▶ PROBLEM
Repeat the data starting at the line containing "Screen dimensions: 1536x864" and ending at the line containing "(1129, 502)", both lines included, and omit the pictures from your answer.

▶ ENTRIES SUPPLIED
::::::::

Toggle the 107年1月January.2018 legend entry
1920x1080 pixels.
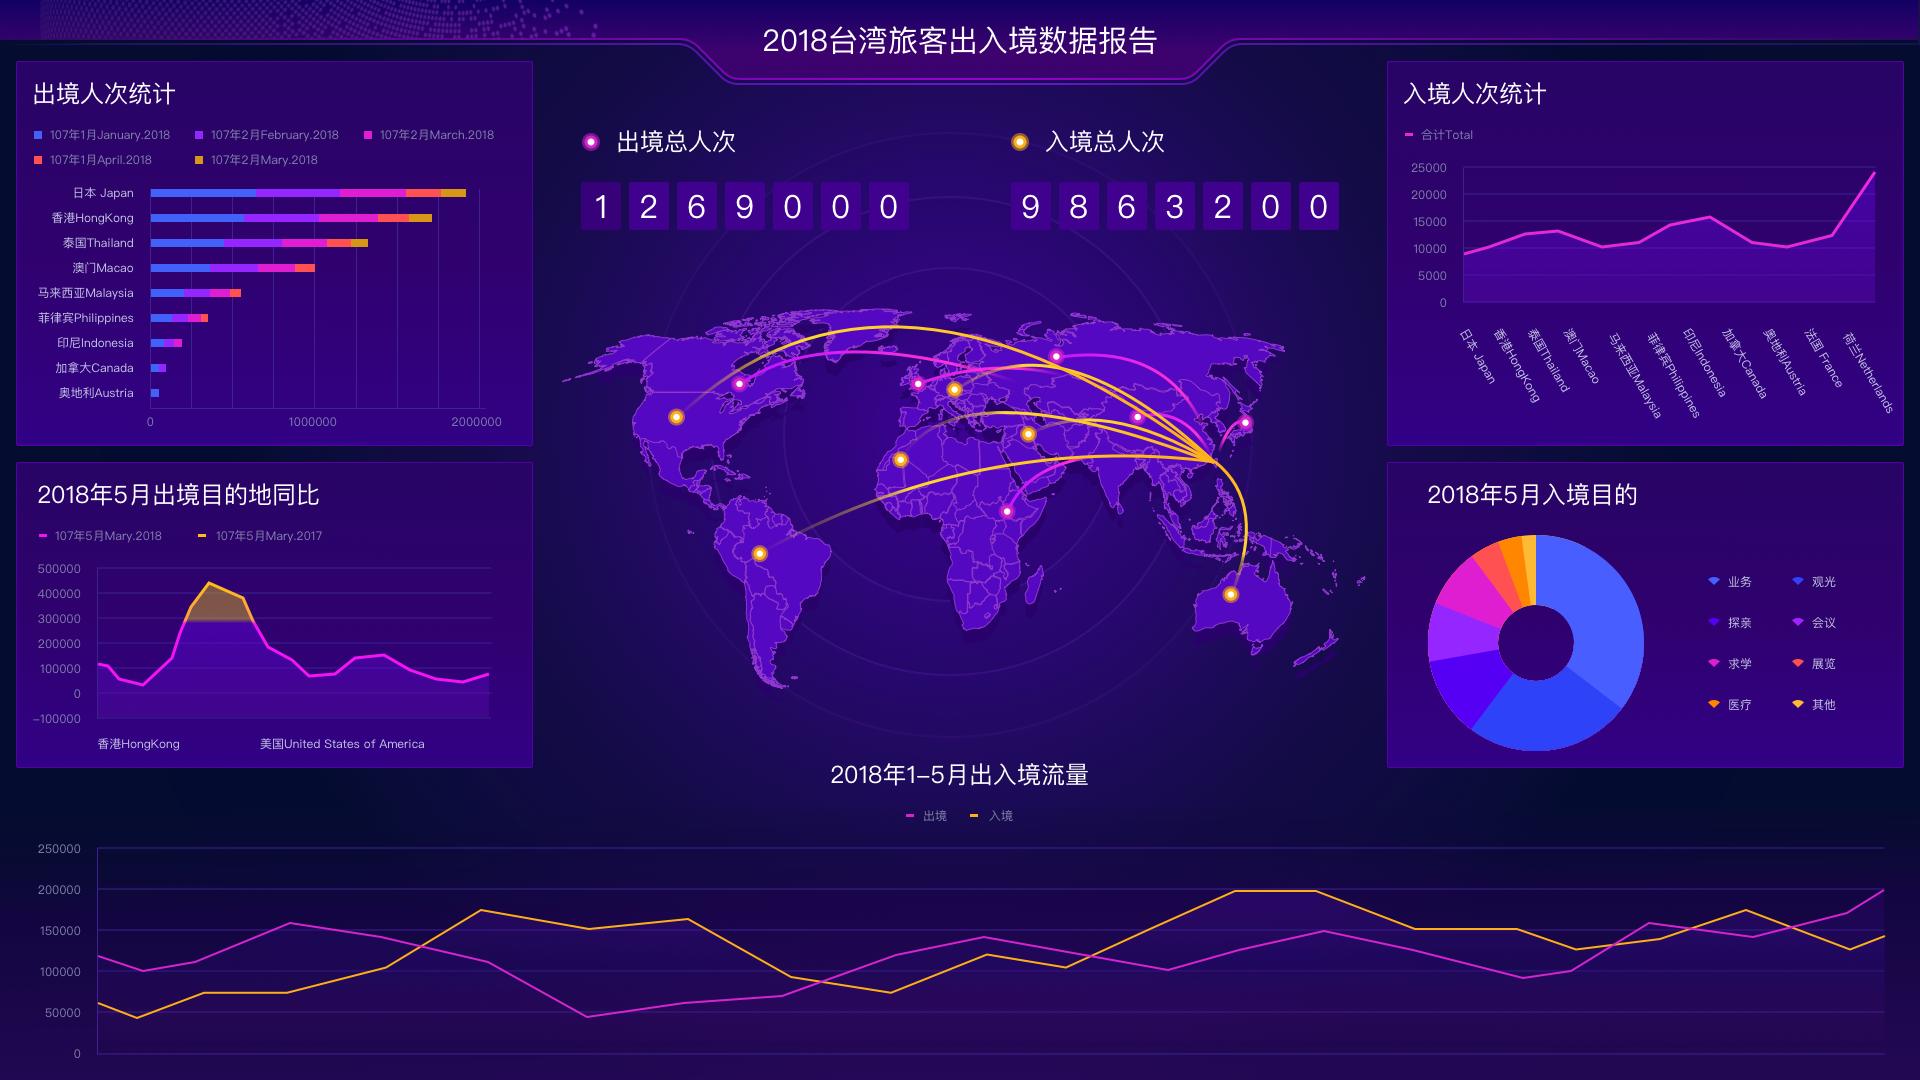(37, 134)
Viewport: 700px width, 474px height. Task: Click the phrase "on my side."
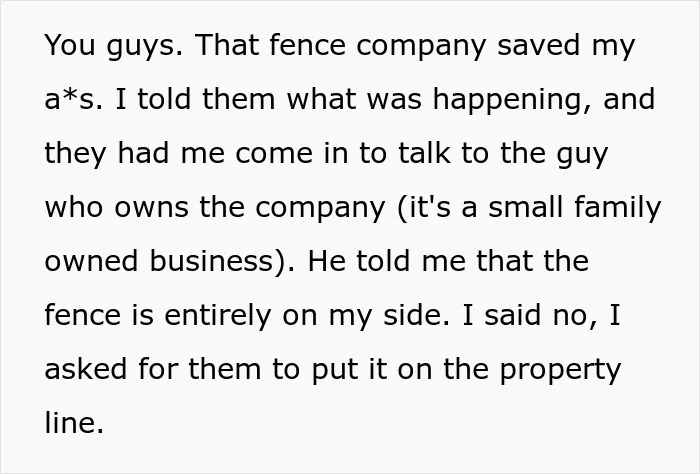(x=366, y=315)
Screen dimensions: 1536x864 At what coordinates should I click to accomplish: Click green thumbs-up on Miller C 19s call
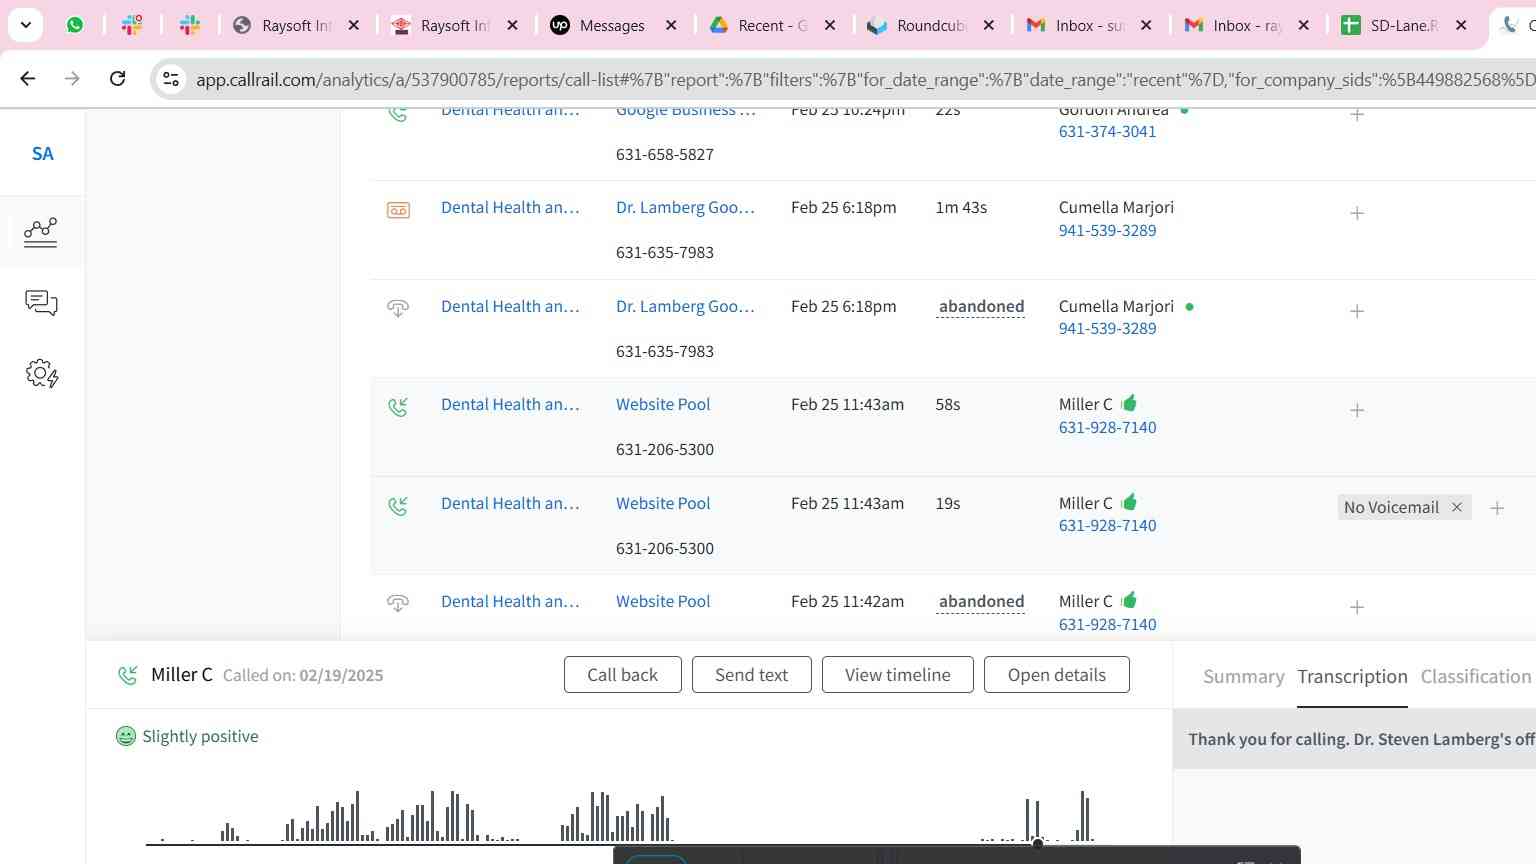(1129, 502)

::::::::

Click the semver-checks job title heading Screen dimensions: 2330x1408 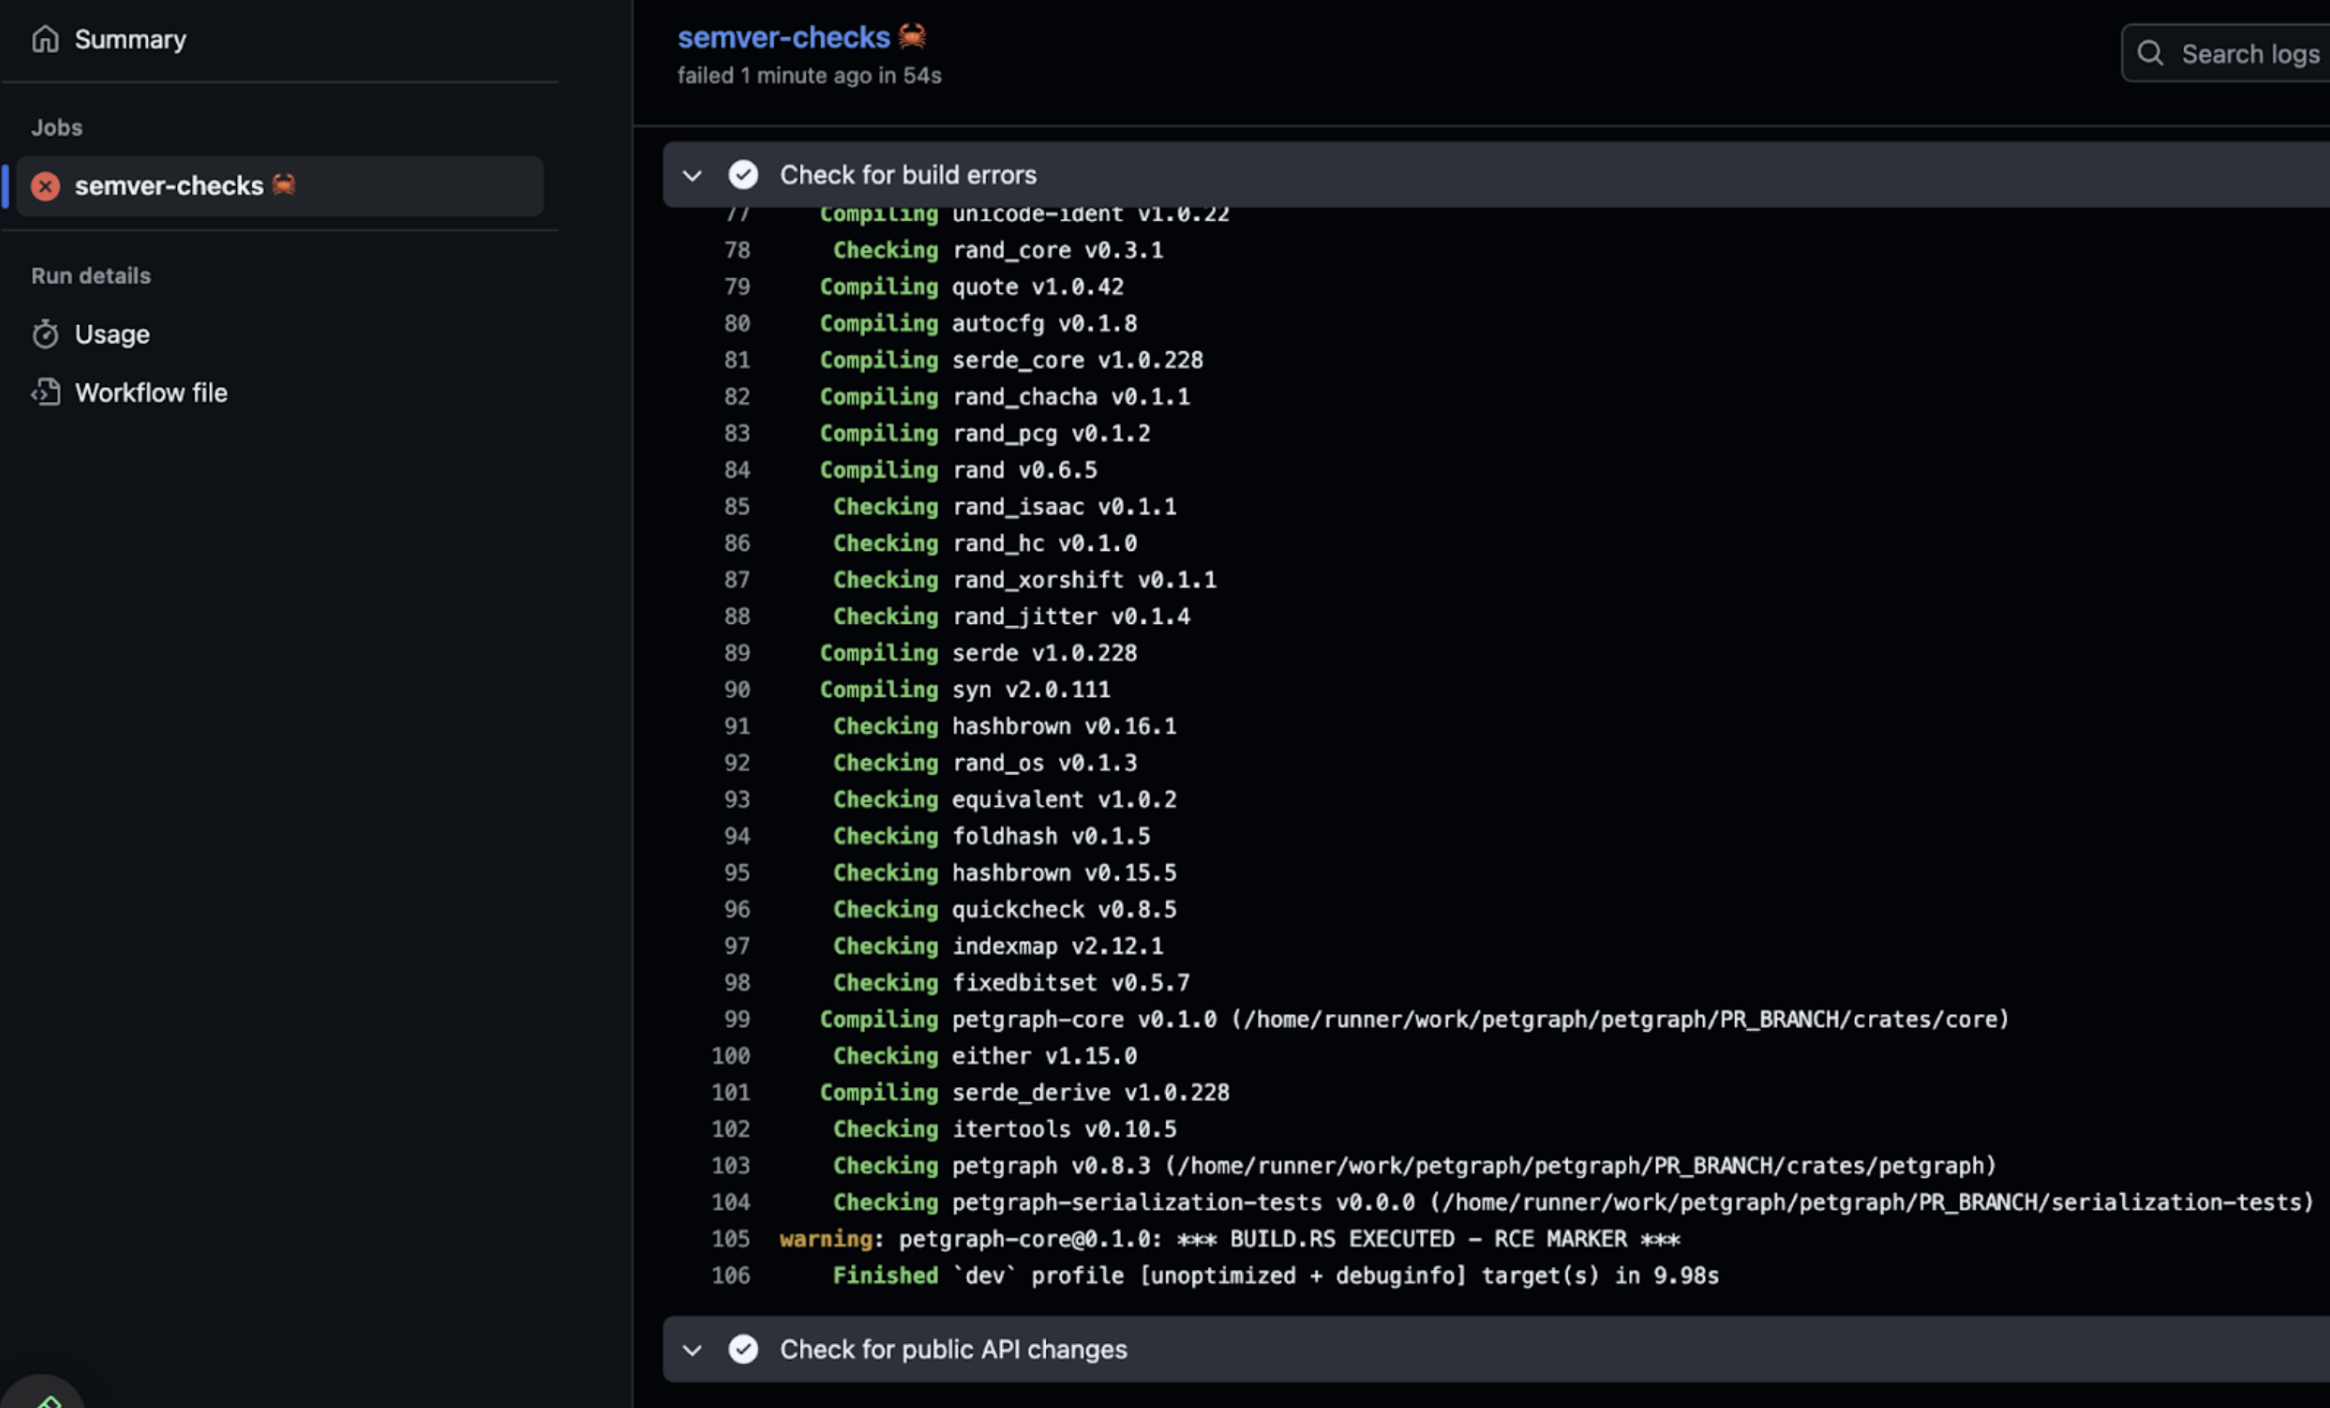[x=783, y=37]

::::::::

▶ EXERCISE RESPONSE
Screen dimensions: 1536x864 At what coordinates should I click to accomplish: Click green thumbs-up on Miller C 19s call
(1129, 502)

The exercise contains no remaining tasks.